Шрифт:
Прокудин прислонил ухо к редкохвойной сосне. Откуда-то из ствола доносился звук. Он напоминал скрип пера по бумаге.
– Короед проклятый забрался, - проворчал старик. Он посмотрел вверх. Ствол, отливая на солнце желтизной, уходил далеко ввысь. На коре янтарем поблескивали капельки смолы. Кроны едва заметно пошевеливались. Грустно шумели, словно чуя свой приговор.
– Что же поделать, надо тебя спилить и сжечь, иначе нельзя. Вредитель перейдет и на твоих подруг.
Прокудин старательно запоминал все, что им примечено в лесу. И обход его продолжался...
2
Пересекая овраг, Прокудин уловил едва приметный запах гари. Он старался определить направление ветра. Вдруг вспомнил о трактористах. Размахивая длинными жилистыми руками, старик выбрался на просеку.
Взметнулось пламя. Оно бесновалось, пожирая прошлогодний бурьян. Трактора не было. Отдельные языки огня прорвались к лесу, слизывали придорожную траву. "Если пал проникнет к вырубке, займется сухостой. Тогда беда!.."
Сбросив куртку, старик срубил молодую березку и пошел навстречу огню. Широкоплечий, верткий, он размахивал деревцем, сбивая пламя. Но оно, шипя, сторонилось его, обтекало, с новой силой бросалось вперед, охватывая мелкий валежник. Пламя окольцовывало пни, черно дымящимися султанами вспыхивало на смолистых комлях сосен, обугливало их с подветренной стороны.
Истошно кричали птицы. Под развалину широкого пня забилась зеленая жаба, выпучив большие водянистые глаза. С сучка свесилась тоненькая, словно золотистая цепочка, медянка. Высовывая раздвоенный язык, она недоуменно вертела головой.
Едкий дым спирал дыхание, слепил глаза, горячий пепел обжигал лицо и руки. Березовая ветка вскоре обгорела. Старик бросился рубить новую. И тут в кольце огня увидел перепуганную тетерку. За ней с жалостным писком ковыляли птенцы.
Кольцо огня сжималось. Языки пламени злобно трещали, поглощая траву и кустарник.
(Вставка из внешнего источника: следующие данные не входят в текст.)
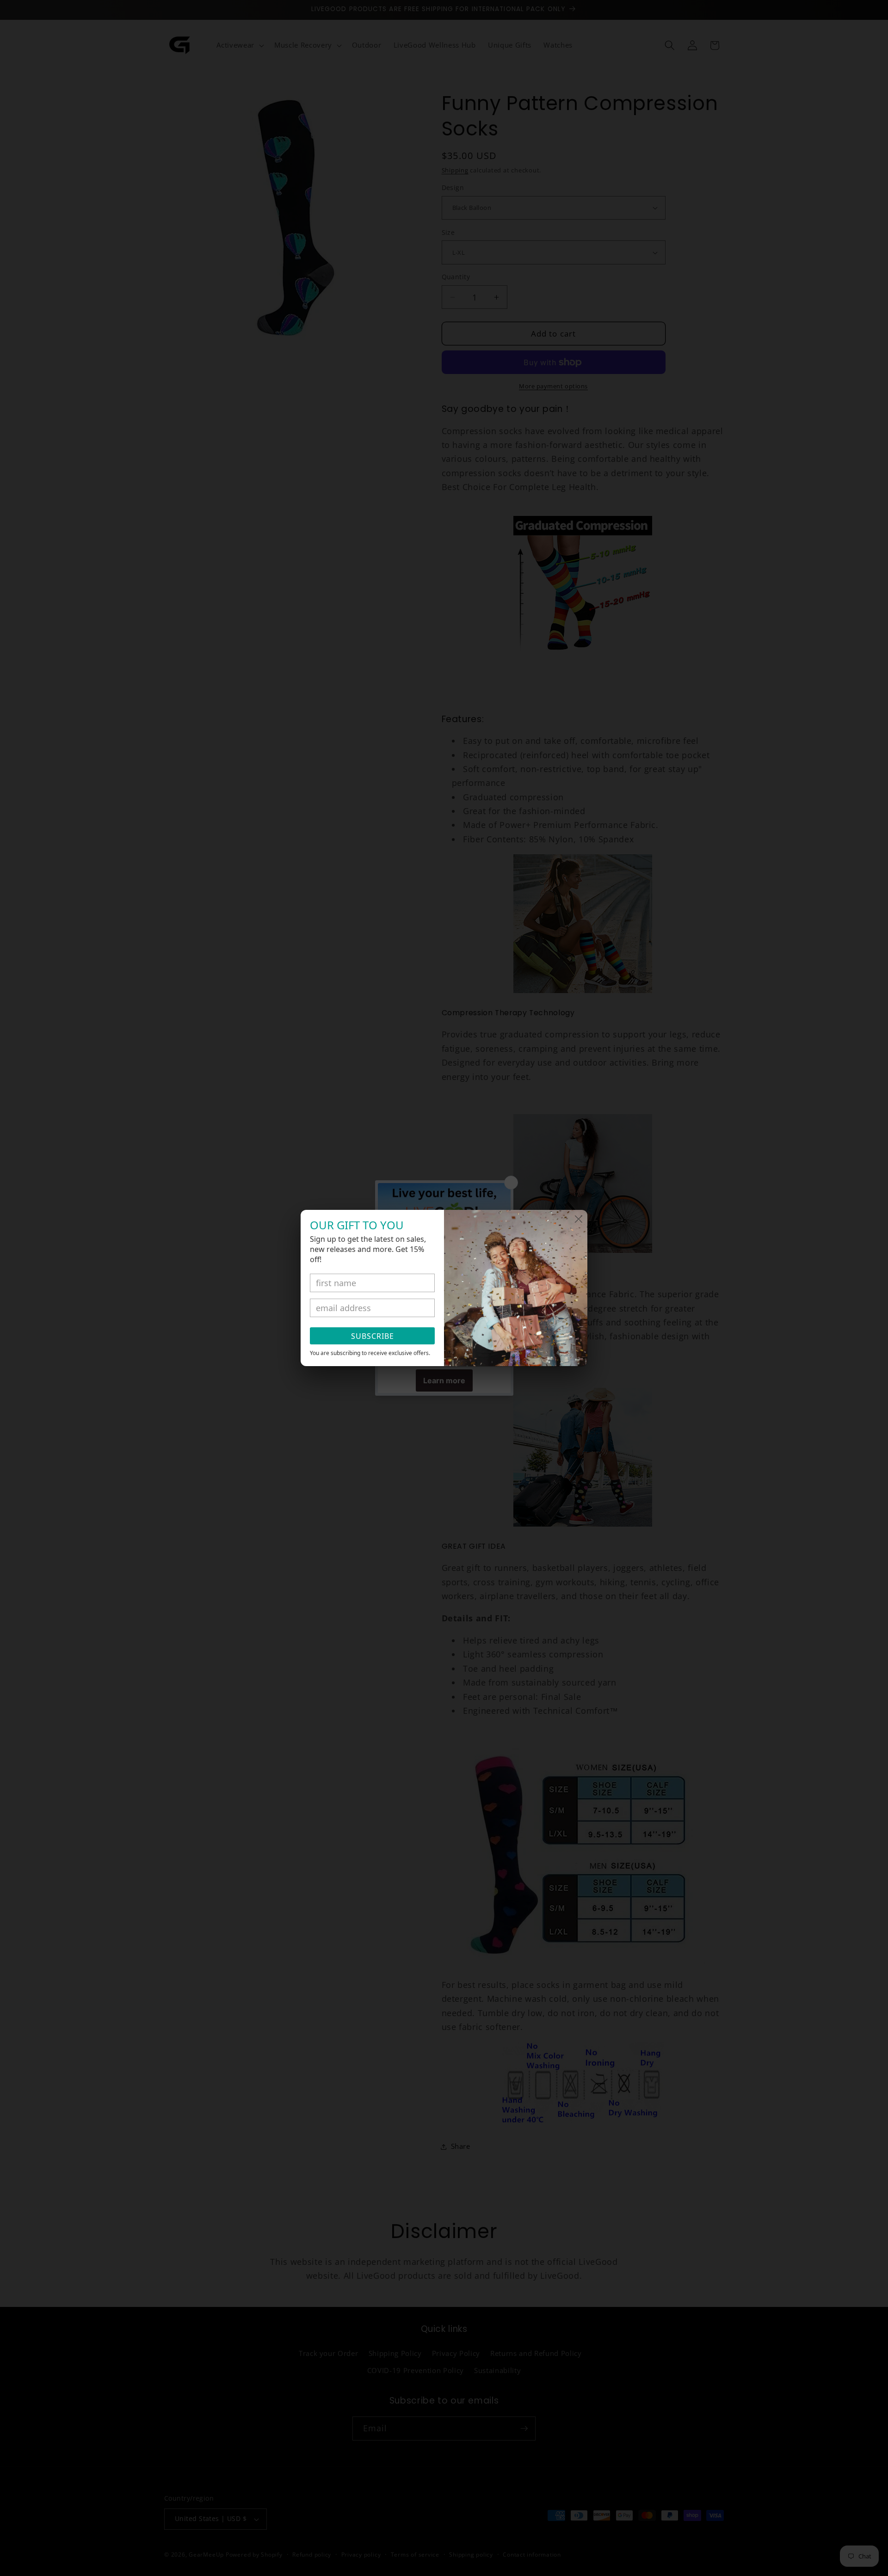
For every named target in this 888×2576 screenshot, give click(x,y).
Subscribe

Прокудин отчаянно хлестал деревцем, стараясь расширить проход птице. И это удалось сделать. Пламя метнулось в сторону. Растопырив крылья, тетерка засеменила к проходу.
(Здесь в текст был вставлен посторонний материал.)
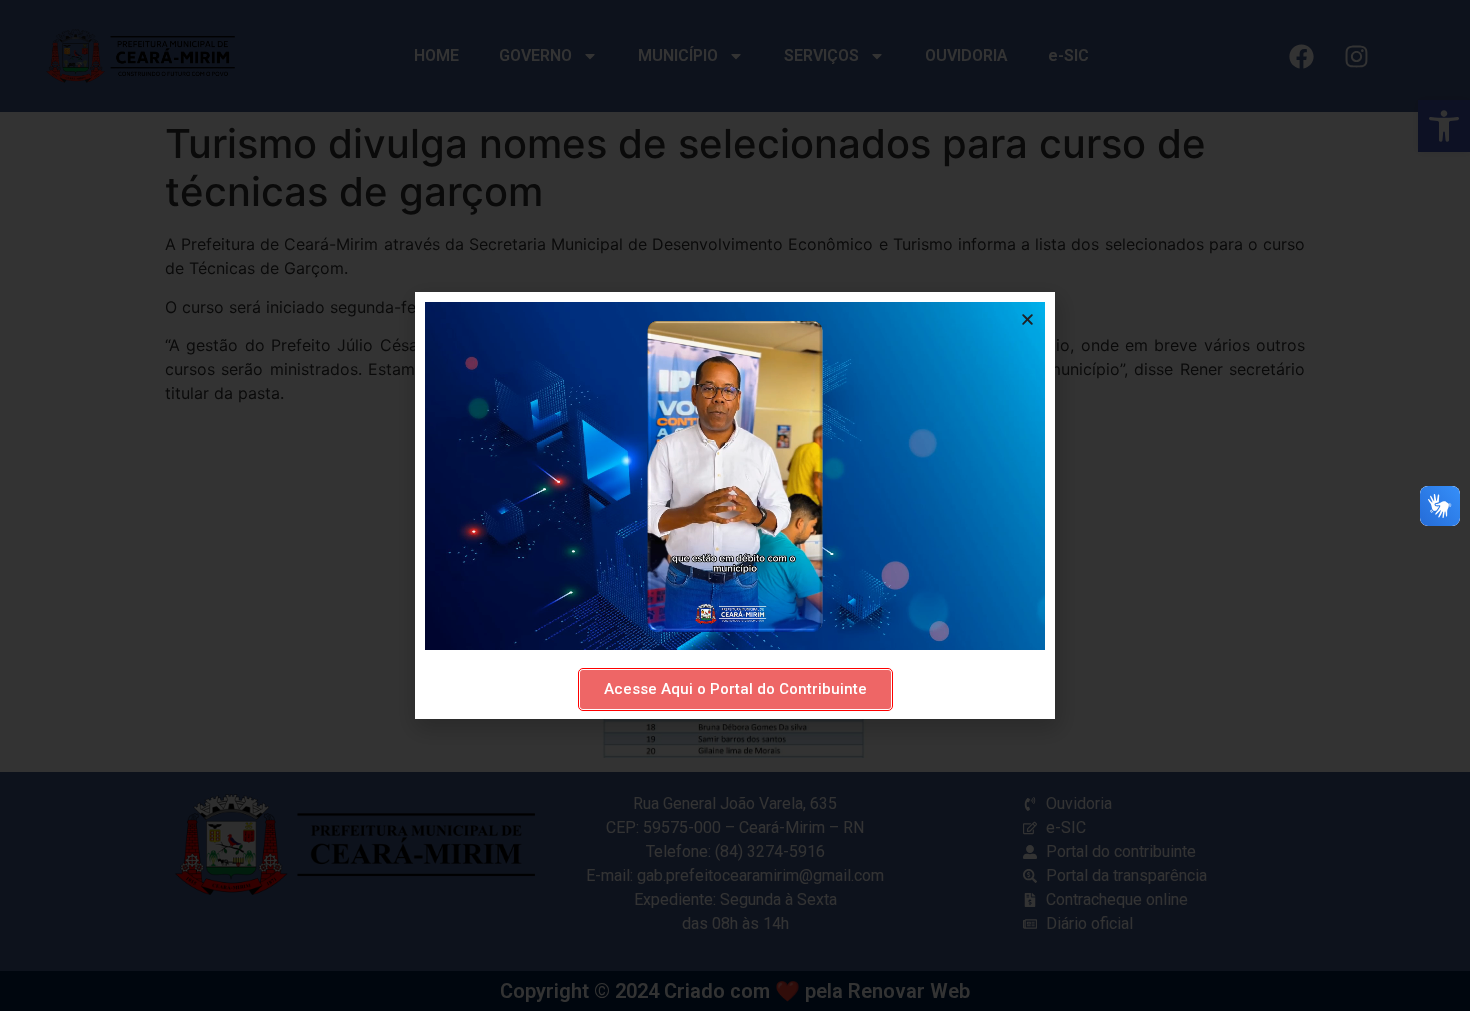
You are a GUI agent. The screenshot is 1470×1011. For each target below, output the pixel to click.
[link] (735, 689)
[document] (735, 505)
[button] (1027, 319)
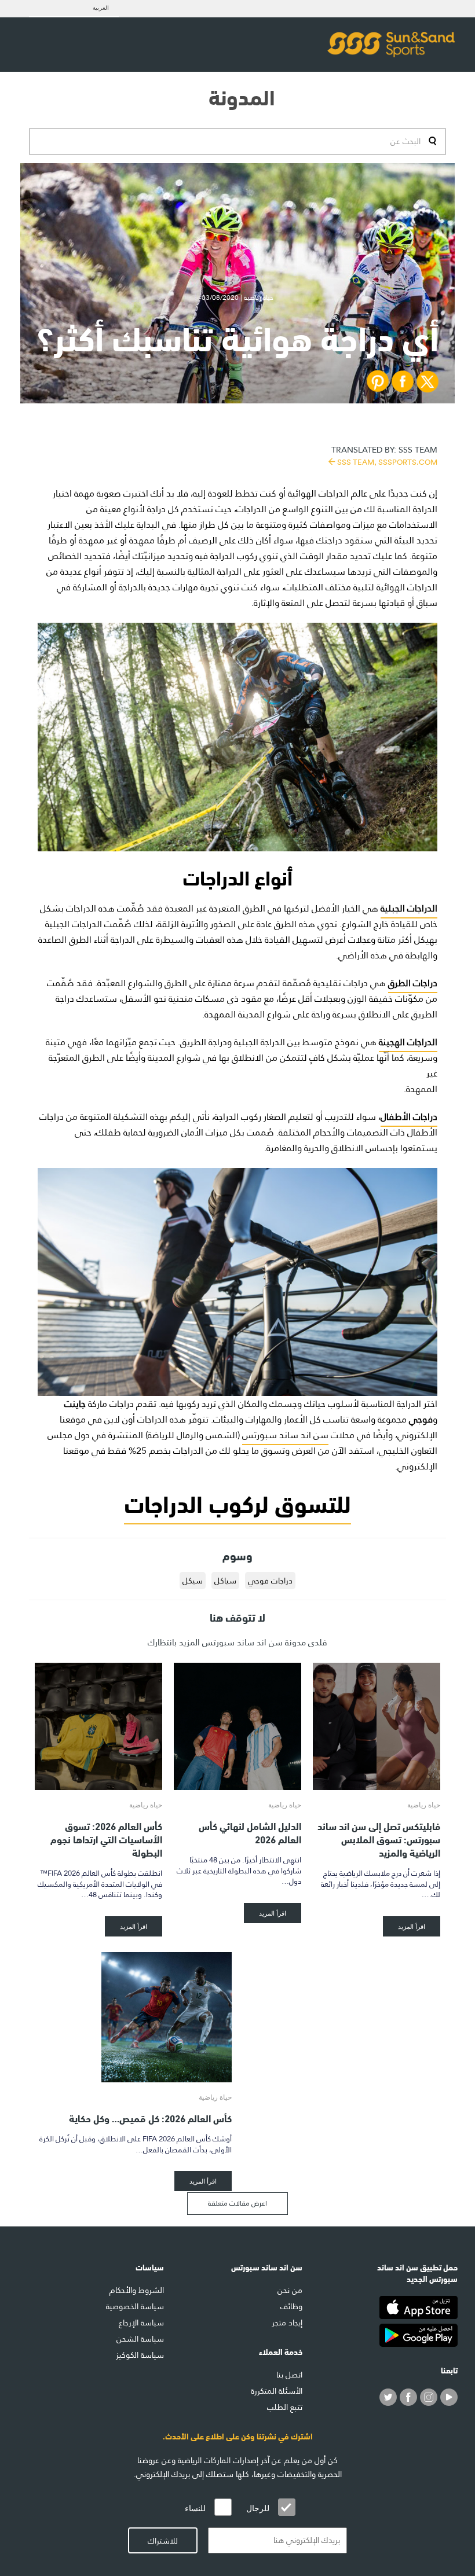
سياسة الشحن (140, 2339)
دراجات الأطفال (409, 1117)
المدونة (242, 95)
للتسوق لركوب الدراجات (237, 1501)
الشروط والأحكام (136, 2290)
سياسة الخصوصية (135, 2306)
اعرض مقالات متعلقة (237, 2203)
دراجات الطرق (412, 983)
Пробиваясь сквозь дымовую завесу, усердно размахивая веткой, к Прокудину на помощь спешил какой-то человек. "Тракторист. Вот я его сейчас!.." - пригрозил старик. И узнал Сеньку Зырянова. Форменная фуражка железнодорожника у него сбилась на затылок, на лоб свисли пересыпанные пеплом светлые волосы. Лицо с плотно сжатыми губами и живыми маленькими глазками было решительно.
– Бурьян сгорел!
– крикнул он.
– Давай отстаивать лес. Иди от дороги, а я от вырубки нажму.
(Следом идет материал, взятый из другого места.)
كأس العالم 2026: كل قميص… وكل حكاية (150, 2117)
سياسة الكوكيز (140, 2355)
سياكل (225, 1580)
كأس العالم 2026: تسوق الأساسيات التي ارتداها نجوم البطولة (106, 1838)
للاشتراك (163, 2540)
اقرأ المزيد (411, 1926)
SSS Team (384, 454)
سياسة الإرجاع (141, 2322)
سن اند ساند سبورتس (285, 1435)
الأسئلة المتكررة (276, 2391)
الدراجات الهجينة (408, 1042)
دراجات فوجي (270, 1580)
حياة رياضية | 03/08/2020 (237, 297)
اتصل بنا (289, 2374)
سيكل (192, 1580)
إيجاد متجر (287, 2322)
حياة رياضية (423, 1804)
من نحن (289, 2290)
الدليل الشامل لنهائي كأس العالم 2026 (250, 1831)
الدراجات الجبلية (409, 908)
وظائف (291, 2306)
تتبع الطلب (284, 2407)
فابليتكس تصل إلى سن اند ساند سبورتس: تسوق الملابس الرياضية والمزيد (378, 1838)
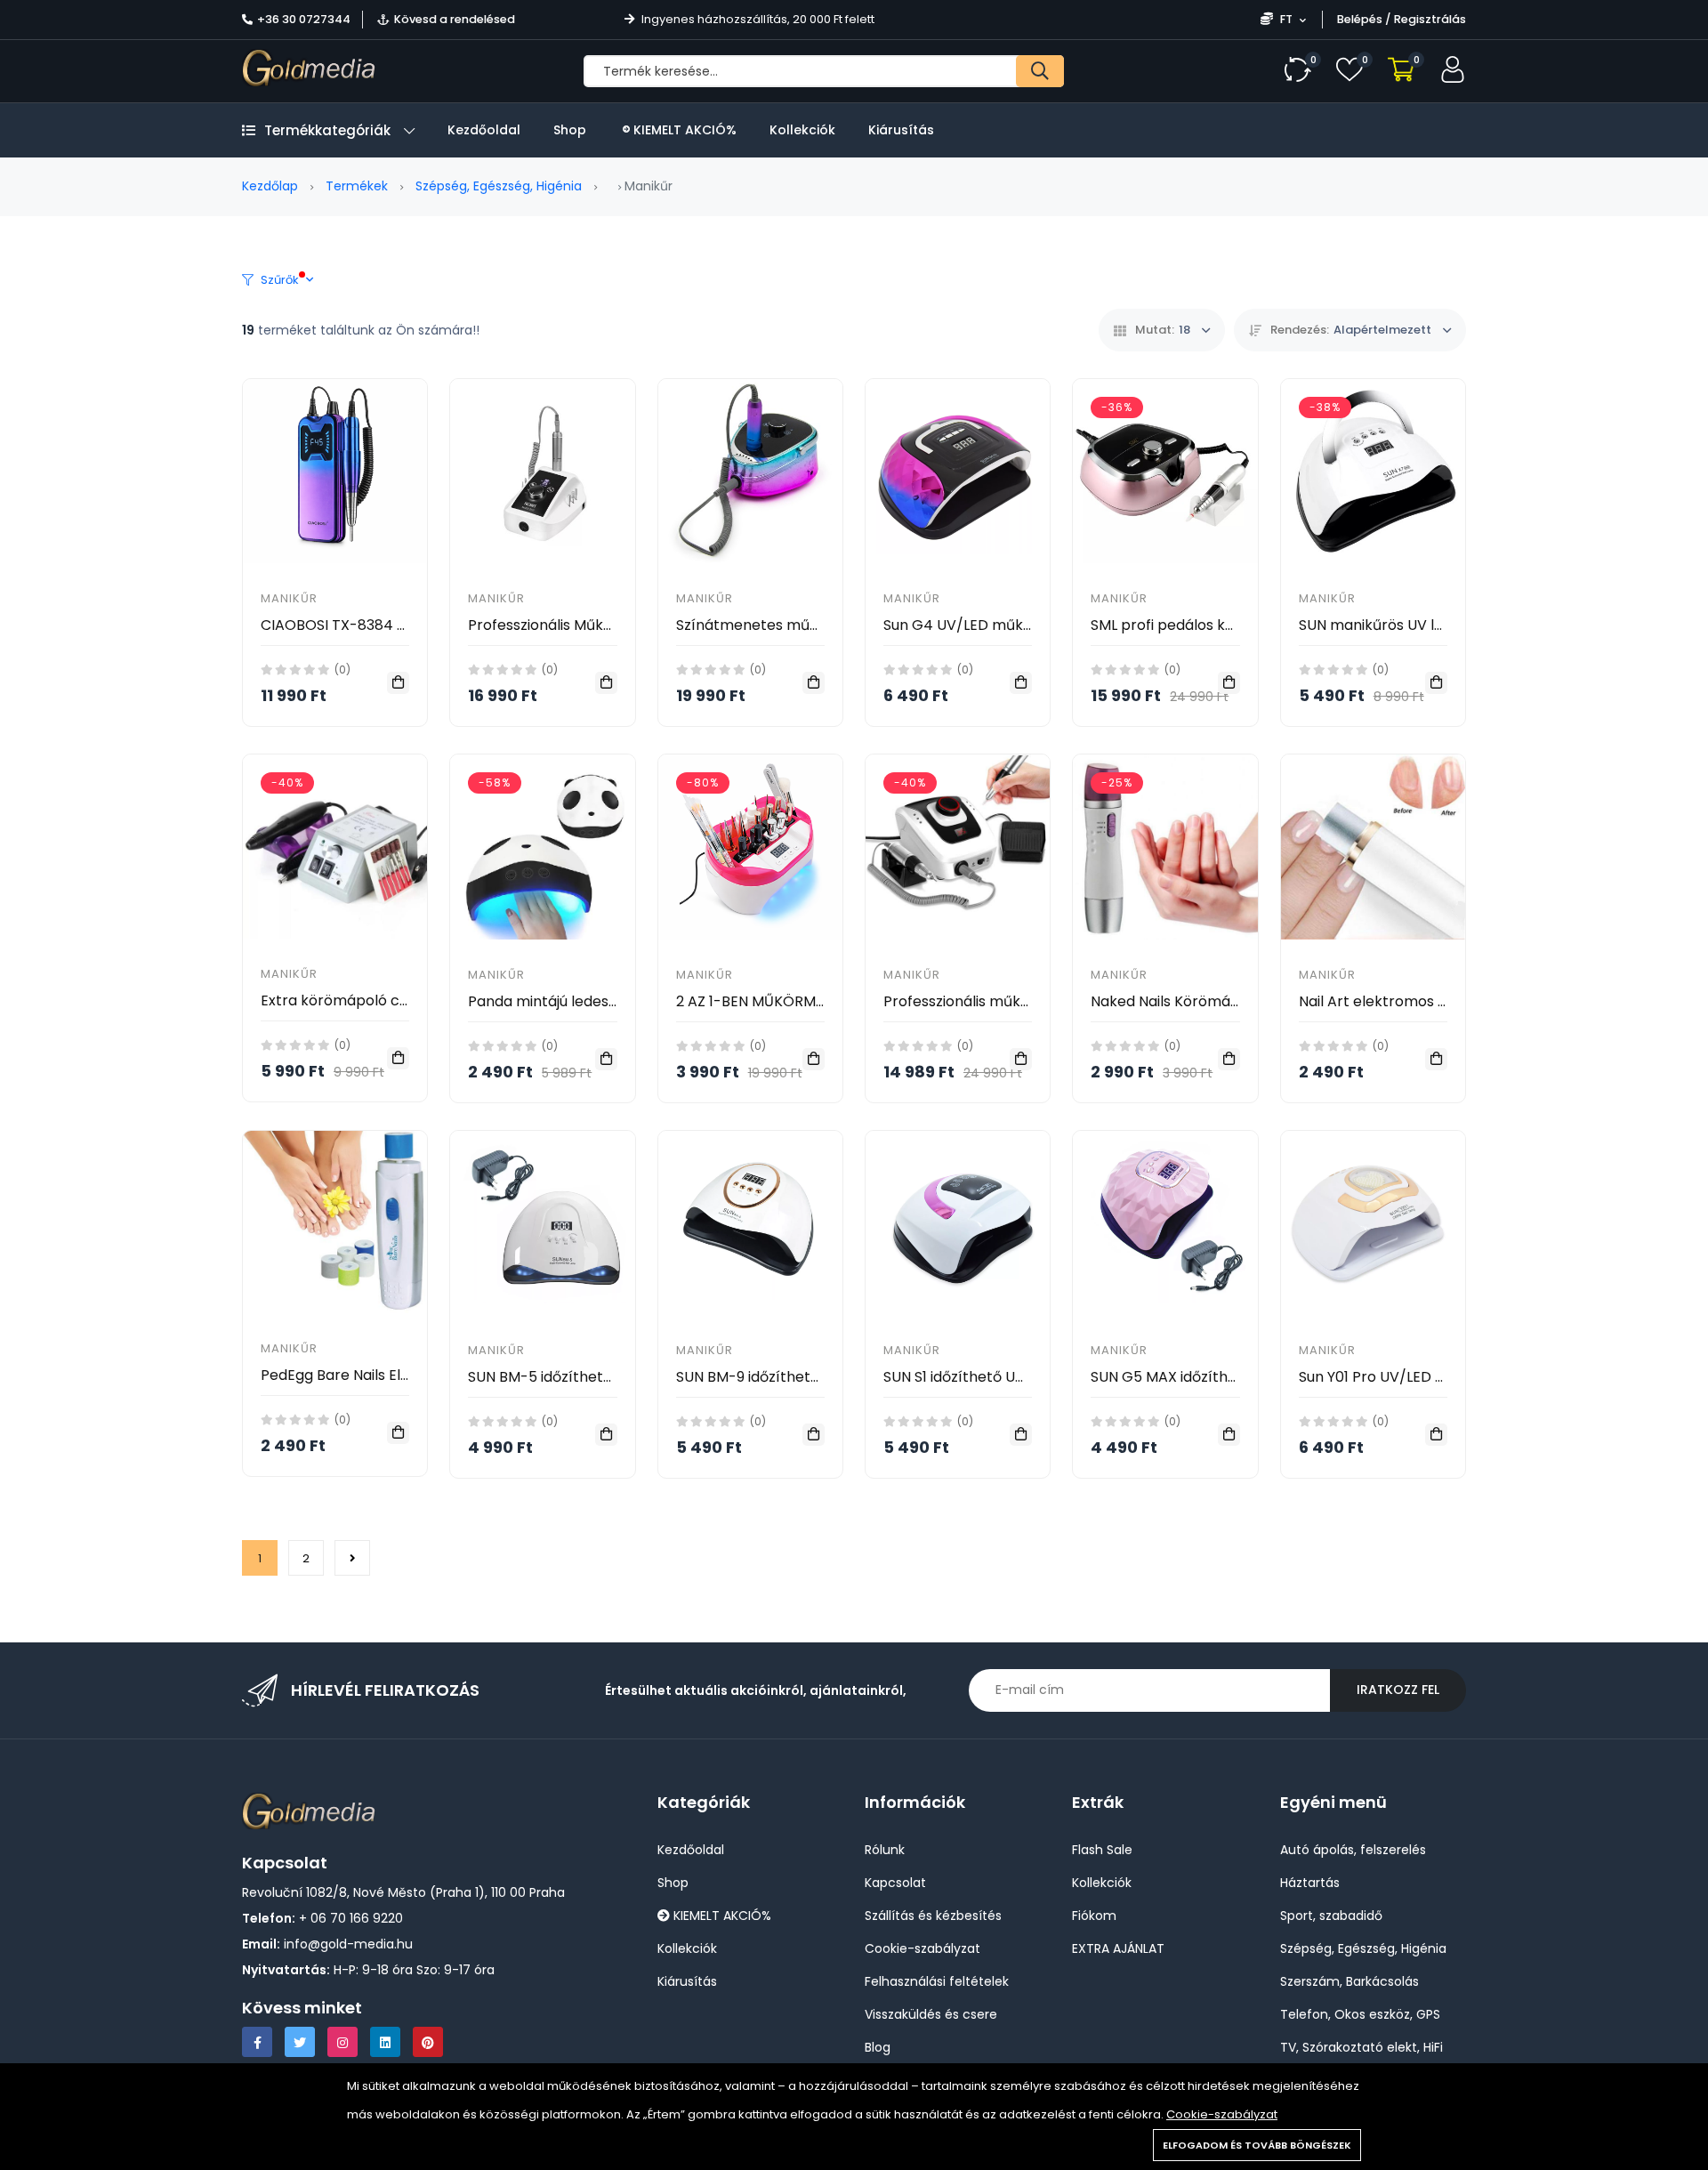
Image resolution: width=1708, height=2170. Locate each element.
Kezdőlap (270, 186)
Размахивая дубовой лапой, он ожесточенно топтал огонь сапогами. Пламя отступать не хотело. Оно шипело, прижималось к траве и, извиваясь, проползало дальше.
И когда прибили к земле последние языки пламени, Прокудин, опершись о ствол клена, устало сказал:
– Наморился здорово. Глядишь, не подоспел бы ты, мил человек, - лесу труба.
– Вышел из будки, вижу - дым. Я скорее сюда.
– Осмотрев прожженные брюки, Зырянов вздохнул: - Вот и конец нашей бабушке...
– Попадет теперь от жены?
– Нет. Она у меня не ругливая.
3
Прокудин присел на пенек, подставив лицо солнцу.
– И солнце-то стало холодным, - сказал он и стал тереть лицо шершавыми ладонями.
– Тебе что, худо?
– заволновался Зырянов.
– Да ничего, пройдет. Это со мной бывает, - Старик посидел с минуту неподвижно, а когда немного полегчало, неожиданно спросил: - Хотел бы со мной побывать в Березовом логу? Далековато. Один, боюсь, не дойду.
– А что там?
– Ничего. Просто так. Может, больше не придется побывать.
– Тогда поехали!..
– согласился Зырянов.
Шли они неторопливо. Солнце было уже высоко. Птицы пели в зеленых кущах. Тонкие голоса их прозрачной весенней капелью заполняли бор.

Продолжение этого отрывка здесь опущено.